We know that the metaverse can serve as a human-digital interface layer that connects the analytical depth of digital twins with the lived experiences of citizens. Digital twins excel at modelling complex urban systems, energy flows, mobility patterns, microclimate dynamics, but without an accessible front-end, these insights often remain confined to experts. By embedding digital twins into immersive metaverse platforms, citizens can interact with real-time IoT data streams, predictive AI models, and multi-agent simulations in ways that are intuitive and participatory. For instance, residents could explore a virtual overlay of their district to test how introducing electric buses or green roofs would affect air quality and energy use.
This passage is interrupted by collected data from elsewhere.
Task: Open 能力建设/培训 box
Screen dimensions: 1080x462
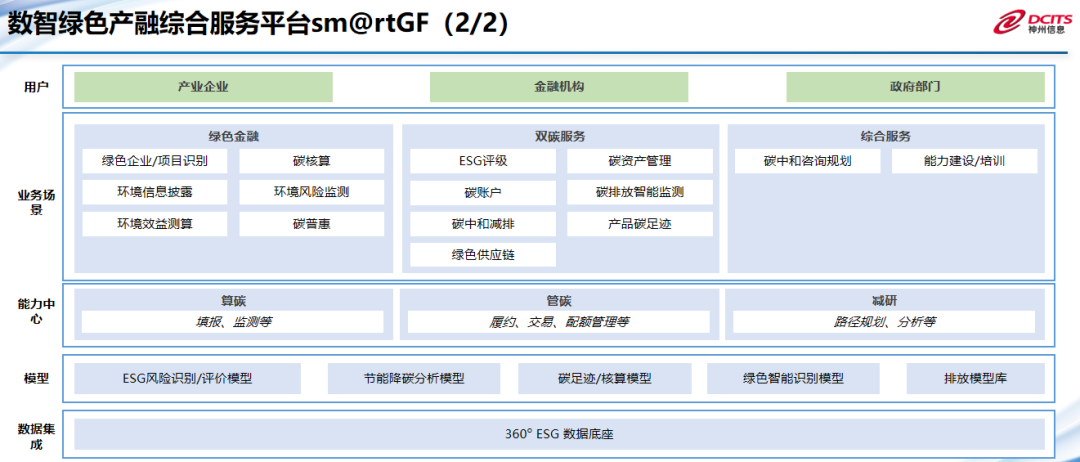Action: (x=965, y=161)
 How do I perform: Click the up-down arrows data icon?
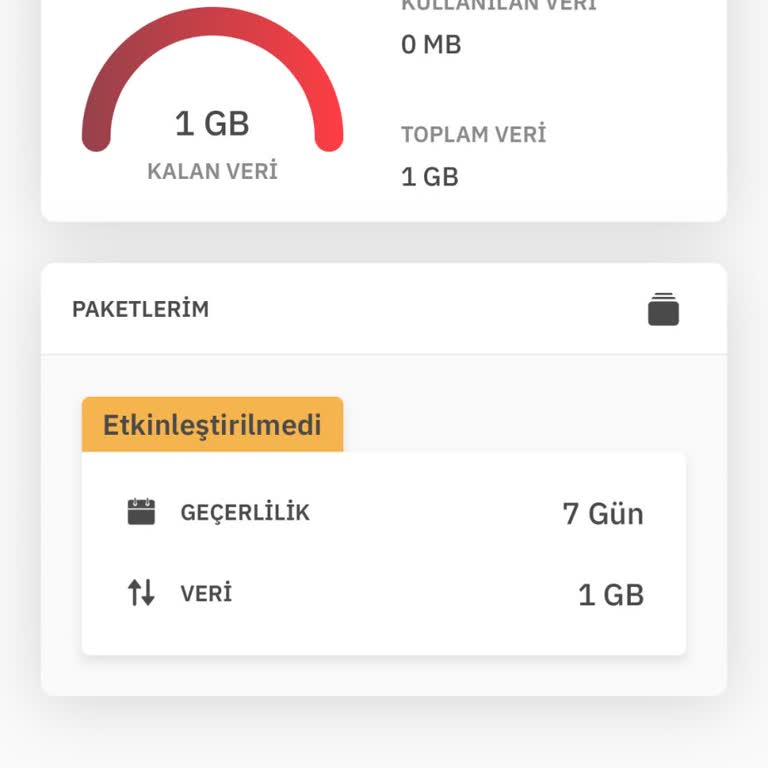tap(141, 593)
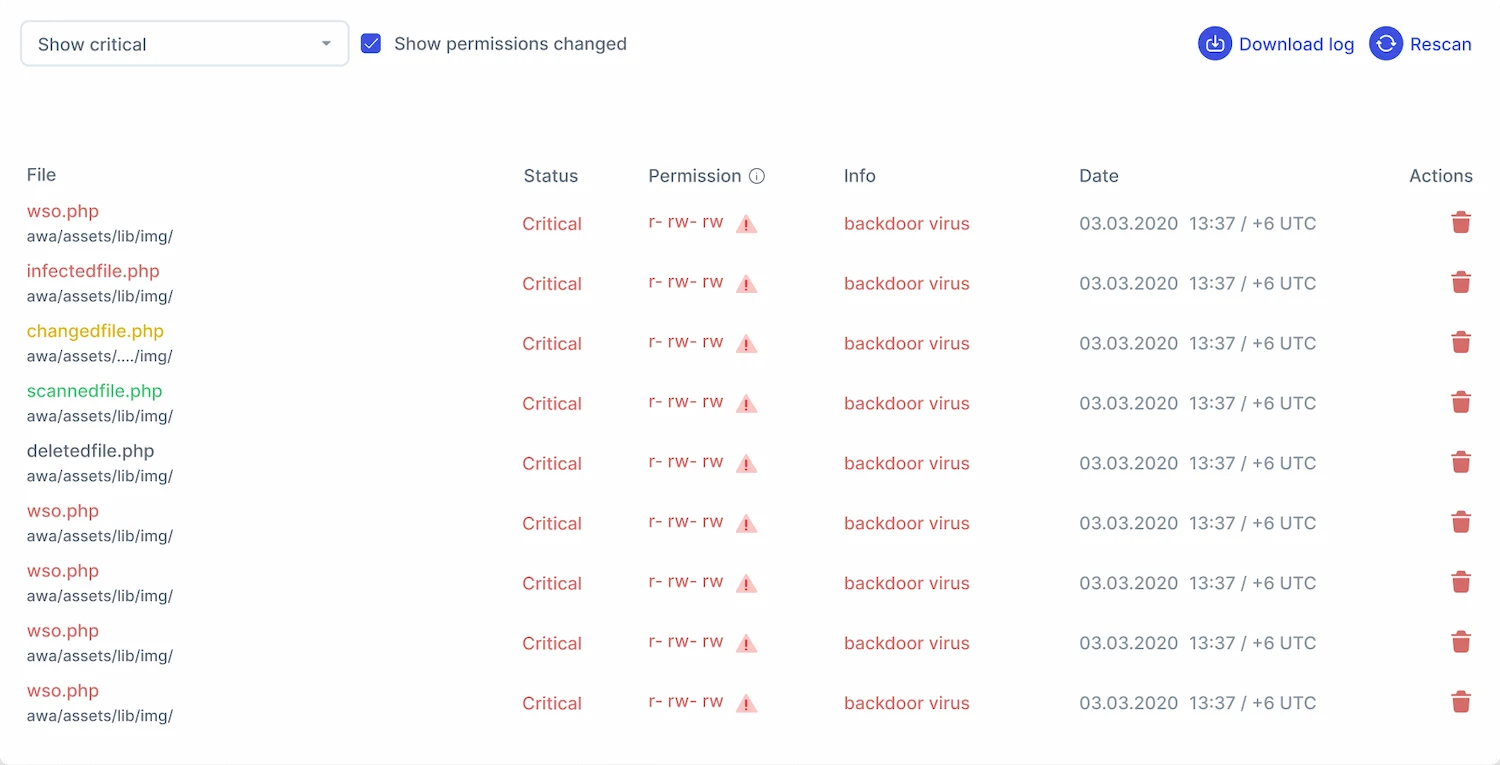Image resolution: width=1500 pixels, height=765 pixels.
Task: Sort by the Status column header
Action: coord(550,176)
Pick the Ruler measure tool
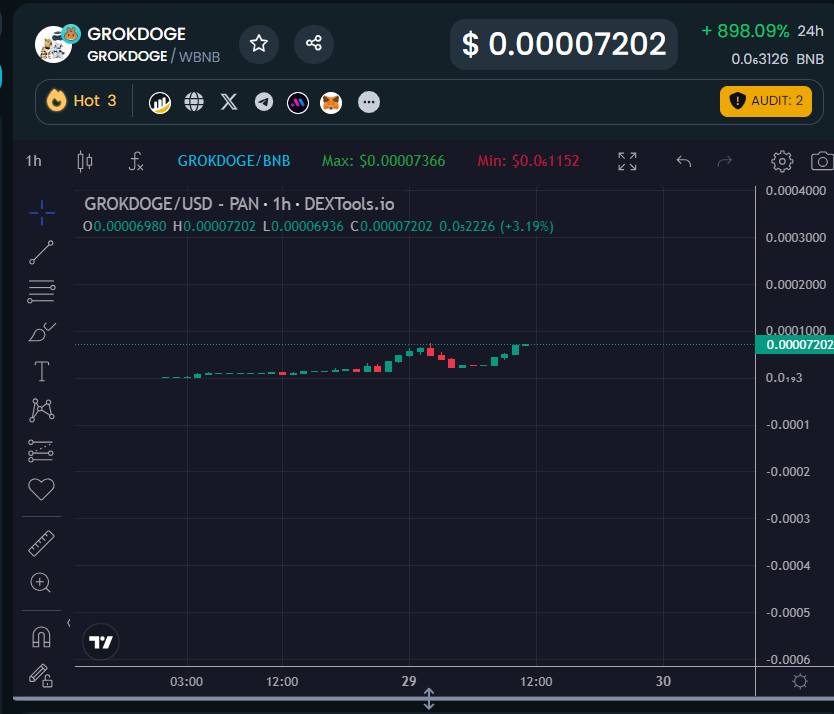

In practice, the metaverse enables co-design processes, where community preferences are captured, simulated, and fed back into governance loops. This not only democratises policy development but also strengthens public trust by making complex AI-driven forecasts transparent, tangible, and directly actionable.
You’ve mentored many young researchers. What inspires you most about the next generation’s approach to AI and computing?
What inspires me most about the next generation is their fearless interdisciplinarity. Unlike earlier cohorts, today’s young researchers don’t see AI as a siloed field of algorithms and code. They bring together ethics, sustainability, design, and social sciences into their projects. For example, in my supervision I’ve seen students exploring not only how to optimise traffic flow using reinforcement learning but also how such systems can be made transparent and equitable for all communities.
Their comfort with open-source tools, collaborative platforms, and global networks also gives them a unique agility. They are not just building models, they are asking hard questions about fairness, accountability, and long-term societal impact. This gives me confidence that the future of AI will be shaped not just by technical breakthroughs but by a generation determined to ensure that technology genuinely serves people and the planet.